There is a name the Empire teaches its children before they can properly read a map, and that name is Magnus. For two centuries the greatest nation of men had been broken into squabbling factions, its imperial throne left empty, its provinces glaring at one another across drawn swords. It was in that hour of weakness that the north chose to empty itself southward. The Great War Against Chaos was the invasion that should have ended everything — a tide of daemons, mutants, and reavers that devoured whole kingdoms and battered at the very gates of the civilised world. That the world survived at all is the work of one unlikely prophet, and the reason his name is still spoken like a prayer.
The Everchosen of the North
The doom began, as every great doom does, beyond the edge of the maps. In the frozen lands past the last human border, a warlord named Asavar Kul won the favour of all four Dark Gods at once and was raised to the rank of Everchosen — the single champion anointed to gather every servant of ruin beneath one black banner. The scattered tribes of the north answered his call as one: the reavers of the fjords, the horse-clans of the eastern steppe, the mutant and the marauder alike. Behind them marched the Warriors of Chaos, armoured champions who had traded their souls for strength, and behind them came things with no names at all. The winds of magic blew wilder that year than any living mage could remember, and every sorcerer worth the title knew what a rising gale of magic always heralds. The storm was coming south.
Kislev Bleeds First
The first land to feel the blow was Kislev, the bleak northern realm that stands as the Old World's frozen shield. Its horse-lords and its stubborn peasant-soldiers fought with the desperate courage of a people who know they are the wall and that nothing waits behind them — but courage is a poor defence against a horde that does not tire and cannot be numbered. Village after village was overrun, and the snows turned black beneath the marching host. Refugees streamed south with tales too terrible to be believed, until the great fortress-city of Praag braced itself for a siege that would become the most infamous horror of the whole war.
The Nightmare of Praag
Praag did not simply fall; it was changed. The siege dragged on so long, and the raw stuff of Chaos grew so thick within its walls, that reality itself began to rot. When the city was at last relieved, those who entered found something that broke the mind to behold: stone fused with screaming flesh, faces pressed weeping from the masonry, defenders and attackers melted together into the very fabric of the walls. Praag was rebuilt in time, but its old quarter was left exactly as it had been found — a monument to what Chaos does when it is given hours enough, and a rebuke to every comfortable soul who had doubted the north was real.

§ PROBLEMS AND TASKS
1. In the Great War Against Chaos passage, why was the old quarter of Praag left exactly as it had been found? Explain in one to three sentences.
2. Render this sentence from the Great War Against Chaos passage in Spanish: "The first land to feel the blow was Kislev, the bleak northern realm that stands as the Old World's frozen shield."
3. Carry the Great War Against Chaos passage forward from its final sentence about Praag's old quarter.
The material after this point comes from a separate source.

§ DATASET ROWS
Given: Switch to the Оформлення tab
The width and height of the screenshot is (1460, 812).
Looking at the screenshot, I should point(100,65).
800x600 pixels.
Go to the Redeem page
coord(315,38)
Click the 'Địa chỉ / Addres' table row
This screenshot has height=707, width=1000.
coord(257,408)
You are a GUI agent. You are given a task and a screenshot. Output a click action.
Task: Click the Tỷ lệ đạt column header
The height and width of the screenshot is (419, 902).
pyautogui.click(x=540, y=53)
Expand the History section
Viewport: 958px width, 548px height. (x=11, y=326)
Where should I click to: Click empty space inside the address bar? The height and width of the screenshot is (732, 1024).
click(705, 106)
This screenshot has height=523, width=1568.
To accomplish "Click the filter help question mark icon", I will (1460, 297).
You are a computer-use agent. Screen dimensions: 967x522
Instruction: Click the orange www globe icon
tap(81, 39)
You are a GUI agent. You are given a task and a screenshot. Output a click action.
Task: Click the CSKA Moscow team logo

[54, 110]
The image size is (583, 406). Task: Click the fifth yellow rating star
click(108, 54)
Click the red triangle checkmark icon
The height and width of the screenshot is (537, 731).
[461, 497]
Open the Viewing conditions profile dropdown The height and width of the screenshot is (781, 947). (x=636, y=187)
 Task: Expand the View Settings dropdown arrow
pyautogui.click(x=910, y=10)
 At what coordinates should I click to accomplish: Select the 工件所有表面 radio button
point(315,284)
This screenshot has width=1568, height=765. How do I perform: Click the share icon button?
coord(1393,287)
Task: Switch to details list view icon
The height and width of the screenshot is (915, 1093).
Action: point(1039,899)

§ ANSWERS TO THE EXERCISE
1. The old quarter was kept as a monument to what Chaos does when it is given enough time. It also stood as a rebuke to every comfortable soul who had doubted that the north was real.

2. La primera tierra en sentir el golpe fue Kislev, el sombrío reino septentrional que se alza como el escudo helado del Viejo Mundo.

3.
An Empire With No Emperor
The Empire of Man should have marched to Kislev's aid as one nation. Instead it was scarcely a nation at all. Rival claimants each styled himself Emperor; the Elector Counts hoarded their armies along with their grievances; and while the provinces bickered over precedence and old insults, the horde drew ever nearer. It seemed the mightiest realm of men would meet its end not on any battlefield but in the slow paralysis of its own pride.
The Prophet of Nuln
Salvation came from an unlikely quarter. Magnus, a devout and humble man of Nuln who held no crown and commanded no army, began to preach. He spoke of unity, and of faith in Sigmar — the god-hero who had forged the Empire in ages past — and something in his plain words cut clean through two centuries of division. Men began to call him Magnus the Pious, and where the great lords had failed, the prophet succeeded. Province by province, the Empire remembered that it was one people. The dwarfs of the Dwarfen Mountain Holds set aside their ancient grudges to stand at his side, and from across the western ocean came aid stranger still: Teclis, the greatest mage of the High Elf Realms, who saw in this human prophet a slender chance to save the world he too called home.
The Gates of Kislev
Magnus led the reunited host north through fire and ruin to the relief of Kislev, and there, before the battered gates of the Tsar's capital, the war reached its reckoning. The armies of men, dwarfs, and elves broke upon the Chaos horde and the horde broke upon them, in a battle whose scale beggars every chronicle that records it. At its blood-soaked heart, so the faithful still tell, Magnus faced the Everchosen himself. Asavar Kul was slain, his black banner cast down into the mud, and without their anointed champion the tribes of the north lost the terrible unity that had made them unstoppable. The horde shattered and fled back into the Wastes from which it had crawled.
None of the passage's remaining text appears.